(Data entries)
● ● ●

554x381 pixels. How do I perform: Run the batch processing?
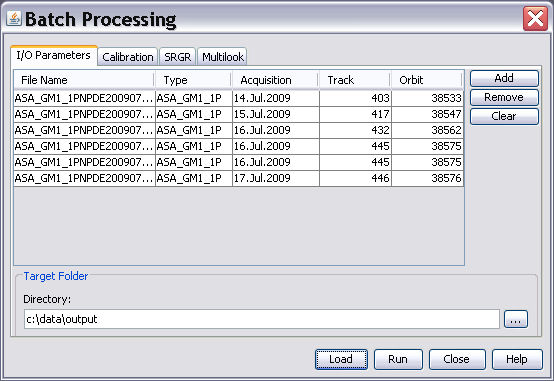(398, 359)
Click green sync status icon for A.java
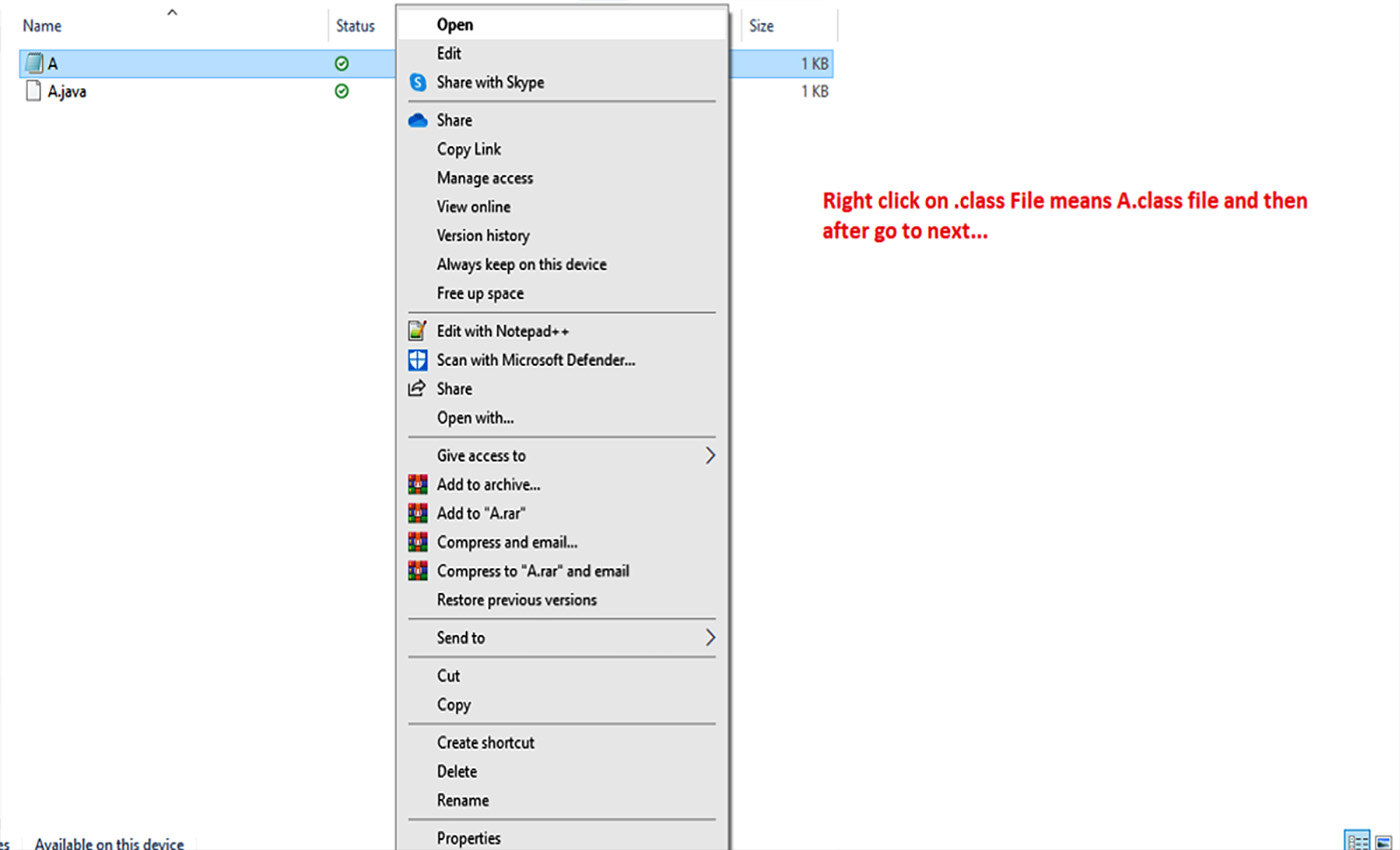This screenshot has height=850, width=1400. 342,92
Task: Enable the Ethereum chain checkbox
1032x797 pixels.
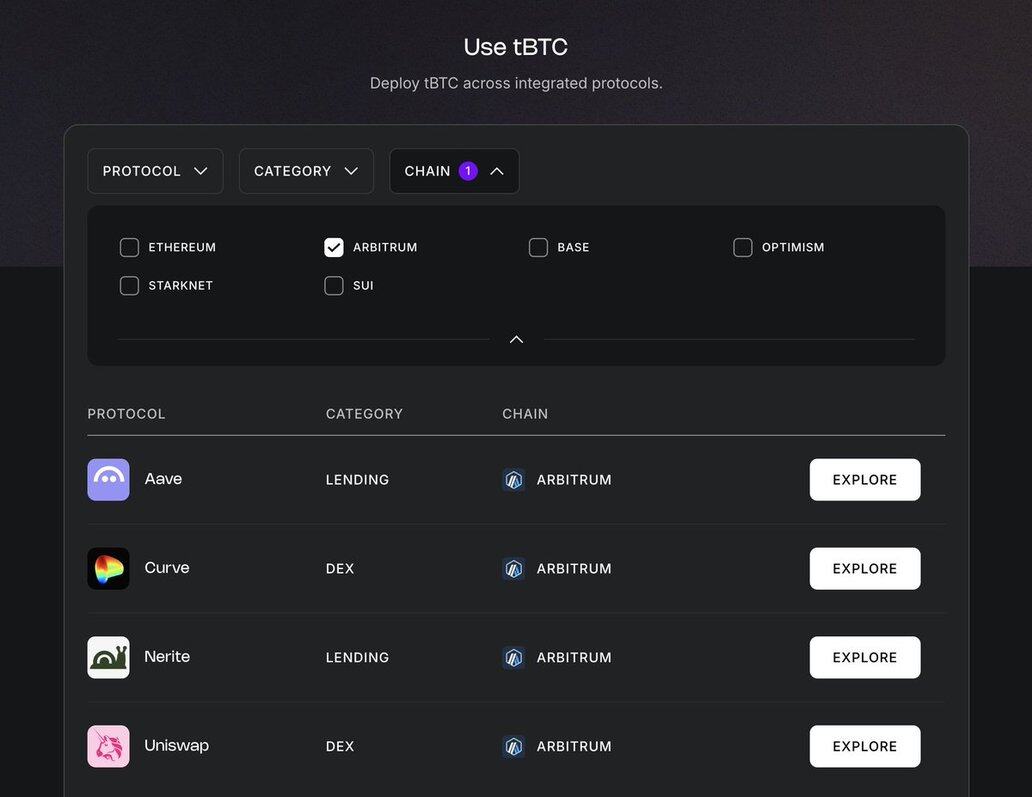Action: (129, 247)
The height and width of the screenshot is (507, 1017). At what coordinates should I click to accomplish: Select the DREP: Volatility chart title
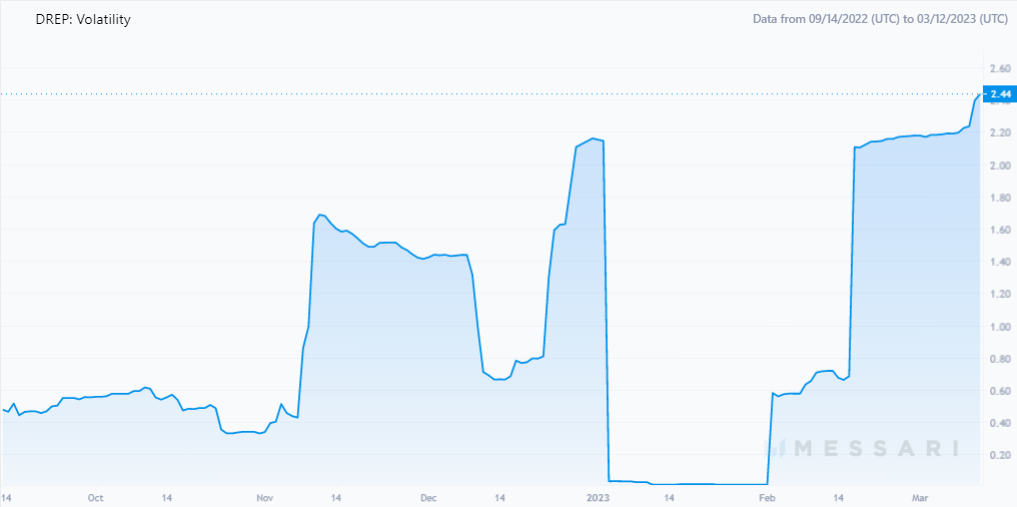pos(83,19)
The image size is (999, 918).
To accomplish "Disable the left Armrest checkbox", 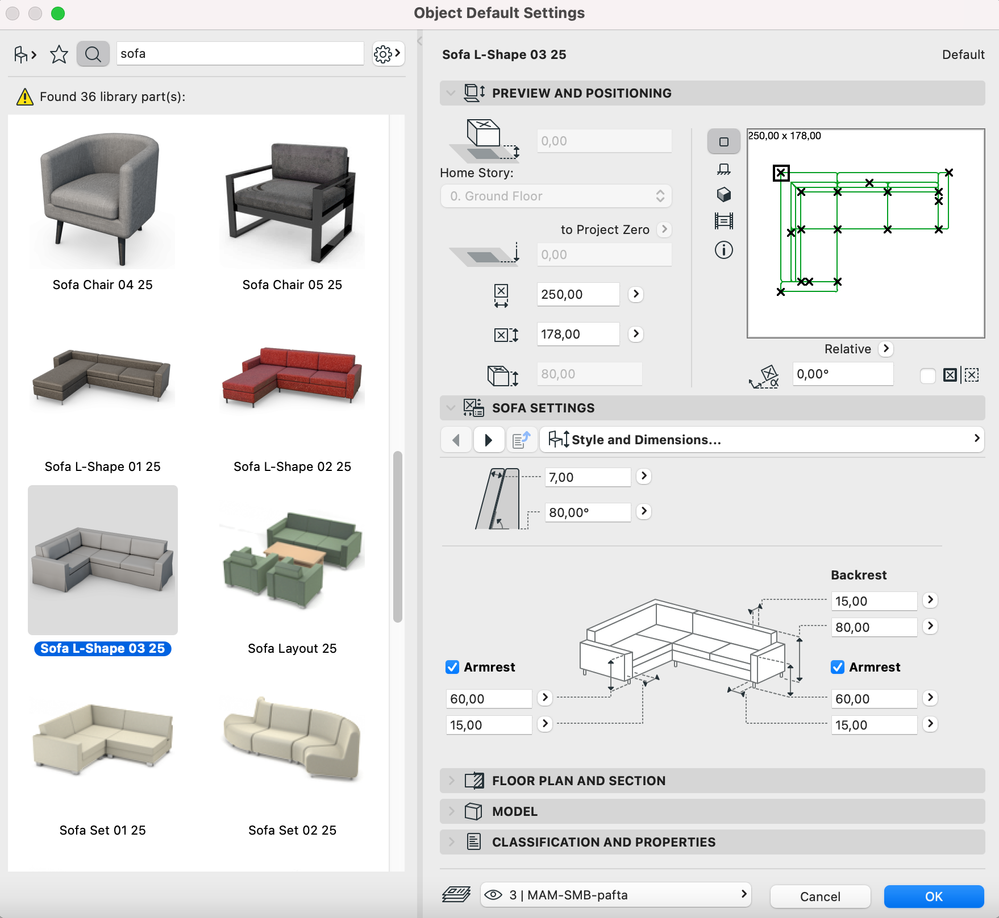I will [x=453, y=667].
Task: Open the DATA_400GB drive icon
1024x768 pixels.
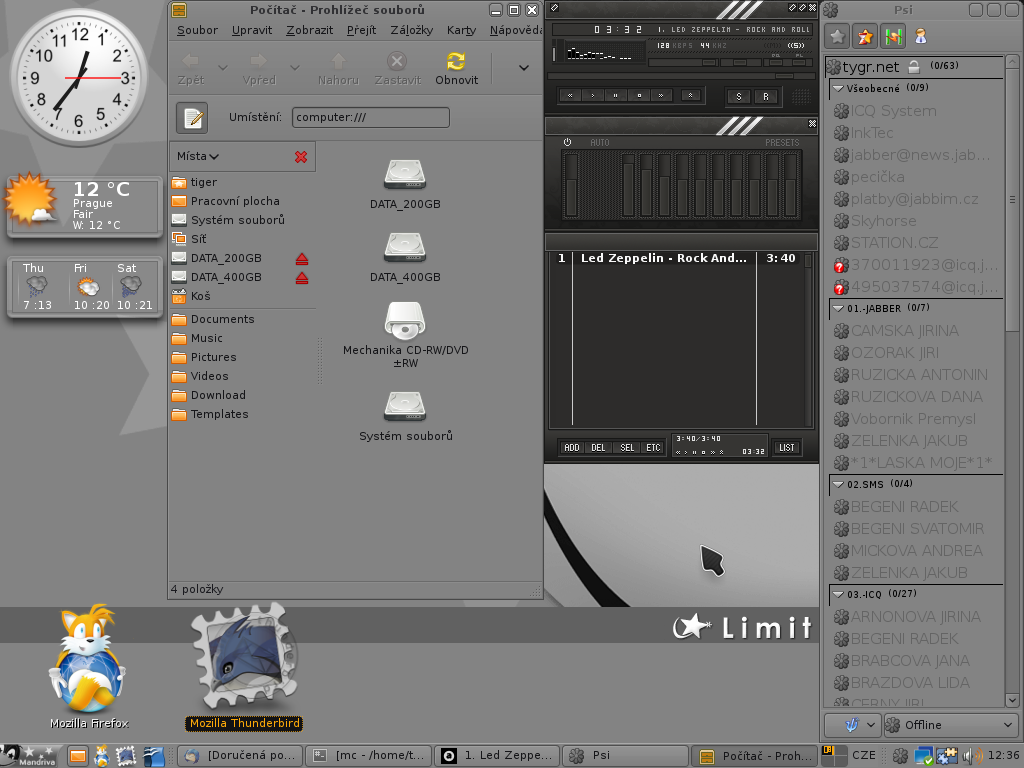Action: [x=405, y=248]
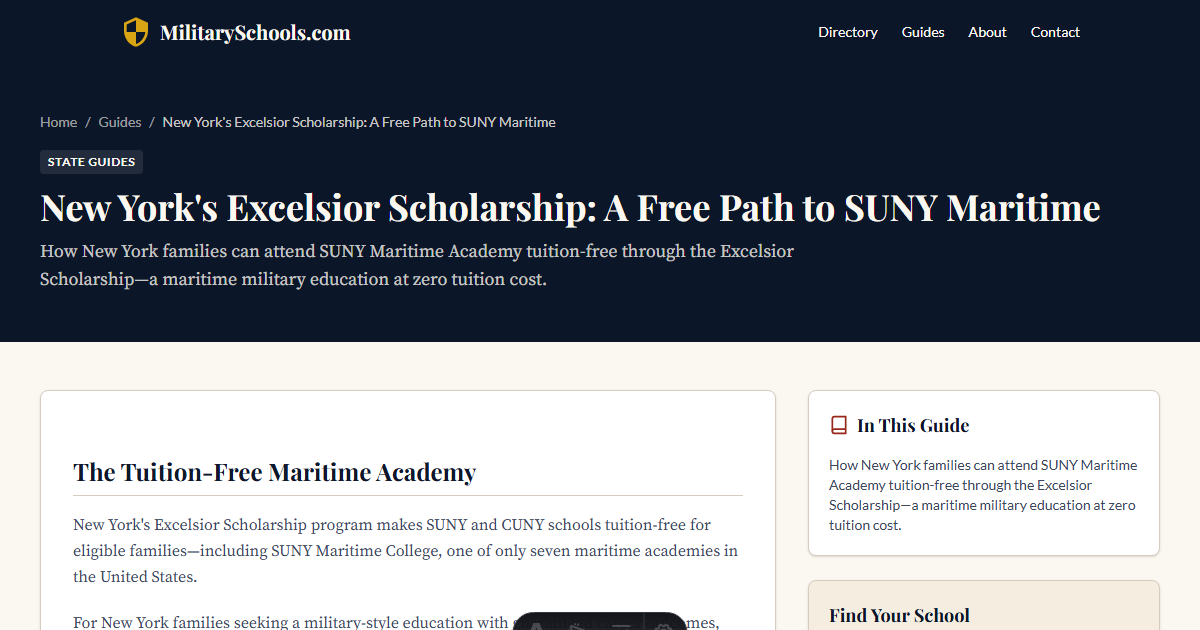Select Contact in the top navigation
The image size is (1200, 630).
coord(1055,32)
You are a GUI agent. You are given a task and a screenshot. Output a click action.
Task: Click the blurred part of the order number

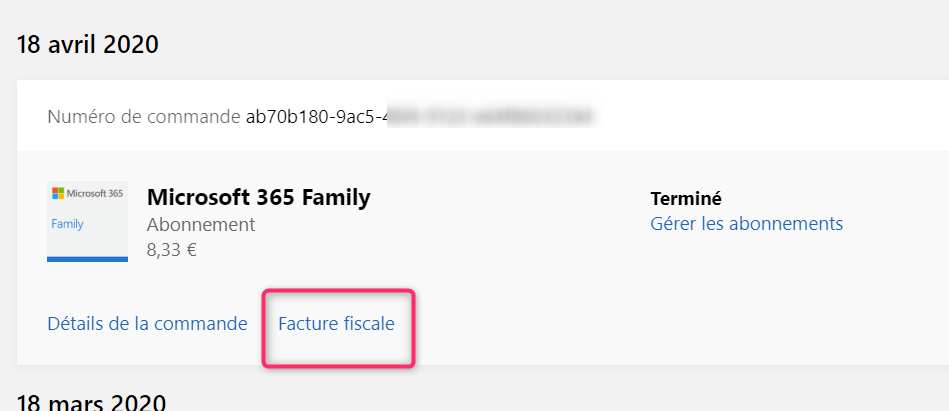pos(490,117)

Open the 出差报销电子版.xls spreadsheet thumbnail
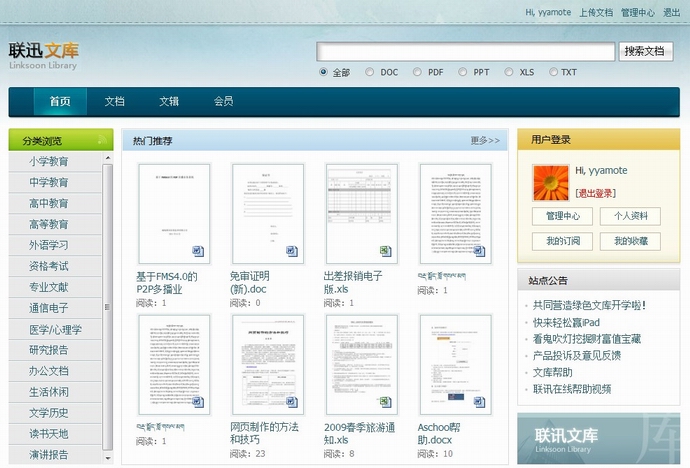pyautogui.click(x=361, y=213)
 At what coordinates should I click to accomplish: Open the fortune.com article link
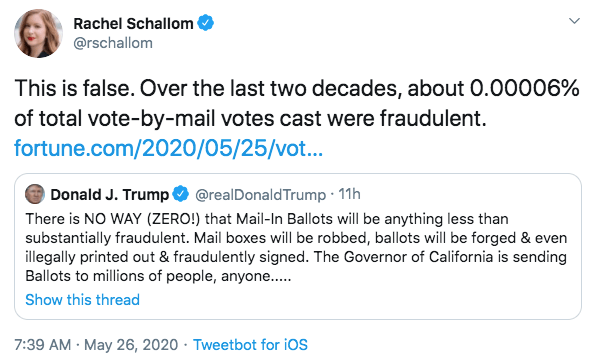click(x=168, y=148)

● ● ●

All lines from the one containing "At what coordinates should I click to accomplish: Open" through the final line of the entries above are to be copied exactly; the pictures are not.

 At what coordinates should I click to accomplish: Open the fortune.com article link
click(x=168, y=148)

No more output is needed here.